I fell back to sleep ~ that is to say ~ I fell asleep back into a “dream within a dream.” This time I was in a supermarket. The shelf next to me had some empty space, and I put some pocket change down there as well.

As I walked down the aisle, I asked myself a question inside my head:

“What don’t I know about this world?”

Immediately, the entire world shook violently. Bigger than the biggest earthquakes in history.

I woke up into full waking consciousness in a physical fight-or-flight panic. Adrenaline was pumping. It physically felt like the worst nightmare ever.

Metaphorically and symbolically though, I knew the dream was prophetic. It was important. It was about CHANGE.

The last weeks of my life have been some of the most painful I’ve ever gone through. Three very close important relationships to me are being severed in ways that challenge me at the deepest levels.

As such, I will be going deeper into myself…

I will be spending more time in silent retreat on the land of one of my spiritual teachers…

I will be doing a firewalk retreat…

I will be becoming more of the CHANGE I’m destined to be.

This pain I’m going through.
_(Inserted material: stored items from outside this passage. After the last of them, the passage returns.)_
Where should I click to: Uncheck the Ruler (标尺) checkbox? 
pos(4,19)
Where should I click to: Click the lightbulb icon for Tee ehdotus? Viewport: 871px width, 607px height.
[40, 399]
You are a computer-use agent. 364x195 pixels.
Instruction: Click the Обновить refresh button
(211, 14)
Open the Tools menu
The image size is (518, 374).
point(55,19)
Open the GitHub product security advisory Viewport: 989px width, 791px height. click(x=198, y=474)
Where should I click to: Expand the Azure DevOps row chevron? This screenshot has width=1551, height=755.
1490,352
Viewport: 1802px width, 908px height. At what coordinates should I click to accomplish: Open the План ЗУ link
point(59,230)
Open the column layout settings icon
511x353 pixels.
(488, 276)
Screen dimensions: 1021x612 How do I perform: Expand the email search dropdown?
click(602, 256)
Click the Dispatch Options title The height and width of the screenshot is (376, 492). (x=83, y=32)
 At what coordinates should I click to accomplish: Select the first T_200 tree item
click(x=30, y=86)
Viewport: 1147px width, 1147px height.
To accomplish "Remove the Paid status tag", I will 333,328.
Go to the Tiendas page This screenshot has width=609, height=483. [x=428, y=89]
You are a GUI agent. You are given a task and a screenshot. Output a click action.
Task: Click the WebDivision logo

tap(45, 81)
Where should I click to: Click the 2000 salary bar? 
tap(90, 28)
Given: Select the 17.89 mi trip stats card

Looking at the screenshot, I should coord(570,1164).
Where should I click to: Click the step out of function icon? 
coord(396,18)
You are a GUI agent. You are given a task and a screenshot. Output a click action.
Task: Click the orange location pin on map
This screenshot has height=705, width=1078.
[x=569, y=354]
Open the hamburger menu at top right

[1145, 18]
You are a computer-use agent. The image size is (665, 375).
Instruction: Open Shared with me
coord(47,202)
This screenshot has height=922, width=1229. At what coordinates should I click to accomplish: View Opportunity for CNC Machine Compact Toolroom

These severed relationships. Yes, they hurt with more emotional pain than I’ve ever experienced in my entire life. If it weren’t for the inner work I’ve done up until now, these experiences might have broken me.

Actually, they have broken me…

Wide open in a way that allows me to see what’s inside. They enable me to see what I’m truly “made of” so to speak. It is an opportunity to step more fully into my greatest potential.

Most people shy away from their potential greatness. Just like the Marianne Williamson quote I emailed you a couple of days ago. Most of us are scared of our light.

I know I am, and this pain is showing me that I no longer have a choice. It’s once again the time for me to step more fully into myself, into my potential, and become more of the leader and teacher that I already am and continue to become with each passing day.

Over the coming months, I don’t know how my life will change. All I know is that it will transform in many ways that I can’t possibly imagine. All is unfolding as it is meant to, and even in my greatest pain I know that I am ultimately being held in a field of Loving Light.

In my first email titled “How to Solve Your Problems,” I suggested that one of the ways I shift out of my negative energy states (like anger, sadness, rejection), is to go from “What am I not getting?” to “What can I give?”

Right now, I am living in the midst of this exact challenge. What I “want” is to hold onto my ideas of how reality “should” be. What I “want” is to have these close relationships to me no longer be severed. What I want is to physically manifest the deep loving connection with these people the way that it used to manifest.

But I can’t have that. For reasons beyond my control, it has become impossible to have what I want the way I want it.

And so instead I ask myself “What can I give?”

…Err, no, I mean I “What can I bring?” Because in my followup email, I went further and suggested that rather than “give,” the new paradigm is what can we “bring.”

I bring myself fully to what I need most in the moment: conscious, loving connection. The world around me, the people I want it from most, can’t “give” it to me. I have to bring myself to it. In this case, that means bringing myself to experiences which connect me more fully to myself.

And so I will bring myself silently into the wild. I bring my fears with me and walk on fire. I will bring myself into the world and connect with new people more authentically and fully.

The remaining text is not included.